2. the recognition methods of network suicide posthumous papers according to claim 1; It is characterized in that: when feature identification is calculated the similarity of two statements in the stage; Calculate the matching degree of word and the matching degree of word string respectively, carry out linear combination then, obtain the similarity of two statements.

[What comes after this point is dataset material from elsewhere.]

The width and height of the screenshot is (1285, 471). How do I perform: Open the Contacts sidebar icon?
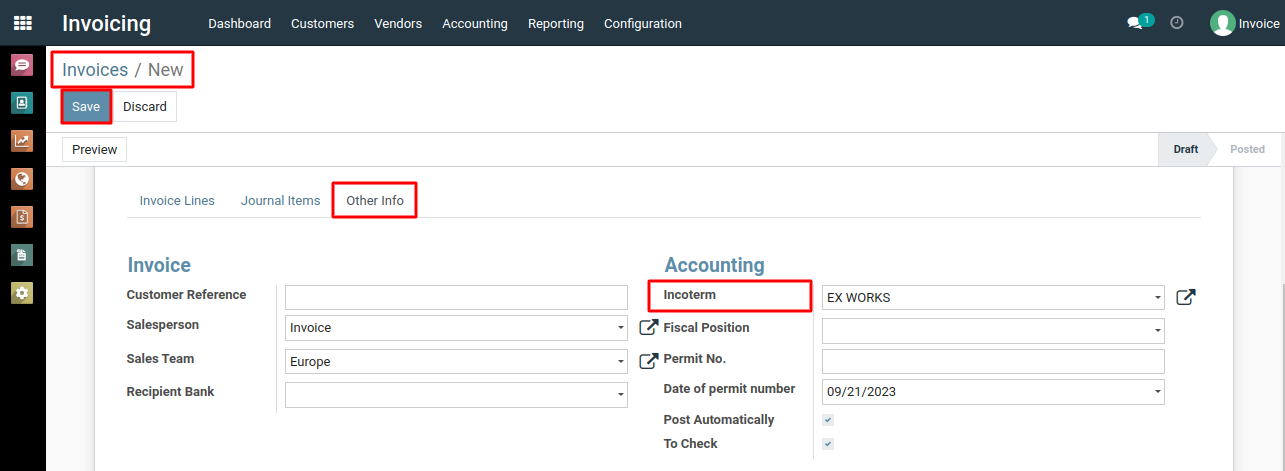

3. the recognition methods of network suicide posthumous papers according to claim 1 is characterized in that the concrete steps of said feature extraction phases are following:

The first step; From the suicide posthumous papers sample of the sufficient amount collected, select the sentence that best embodies author's suicide idea; If promptly leave out this sentence, then these posthumous papers can only be considered to confess or complain that such mood leads off, and these sentences that are selected are called as characteristic sentence; If this subordinate sentence then only got in the subordinate sentence in certain sentence;

Second step; In these characteristic sentences; Select the core word that can express author's suicide idea, each characteristic sentence limit is selected a core word, and then that core word is identical characteristic sentence is included into the characteristic sentence storehouse of this core word; The synonym B of core word A also is regarded as core word, and the characteristic sentence storehouse that the characteristic sentence at this synonym B place also is included into core word A is gone;

4. the recognition methods of network suicide posthumous papers according to claim 1 is characterized in that the concrete steps in feature identification stage are following:

The first step scans text to be checked, if core word do not occur, then differentiating is non-suicide posthumous papers, if core word then carried out for second step;

Second goes on foot, and establish among the text T to be checked to have occurred core word N time, and the core word note that occurs for the j time is made W _j, j=1,2,3 ..., N, N are natural number;

With W among the T _jThe subordinate sentence S at place _jExtracts comes out, and calculates sentence S to be checked _jWith W _jEach characteristic sentence C (W _j, statement similarity A (S i) _j, C (W _j, i)), i=1 wherein, 2 ..., L (W _j), L (W _j) be W in " core word---characteristic sentence storehouse " table of comparisons _jThe number of pairing characteristic sentence;

Sentence S to be checked _jThe introgression value

M (S_{j}) = \underset{i = 1,2, L (W_{j})}{Max} A (S_{j}, C (W_{j}, i));

The introgression value of sample T to be checked

M (T) = \frac{1}{N} Σ_{j = 1}^{N} M (S_{j});

Whether compare the magnitude relationship of M (T) and setting threshold then, making is the judgement of suicide posthumous papers, if M (T) judges then that more than or equal to this threshold value text to be checked is the suicide posthumous papers, if M (T) judges then that less than this threshold value text to be checked is non-suicide posthumous papers;

Calculating two statement S ₁And S ₂Similarity A (S ₁, S ₂) time, calculate respectively " matching degree of word " and " matching degree of word string ", adopt linear weighted function then, obtain statement similarity; The concrete computing method of " matching degree of word ", " matching degree of word string ", statement similarity are following

The matching degree of word

Statement similarity

Above-mentioned β=0.5, α=0.7, threshold value gets 0.425.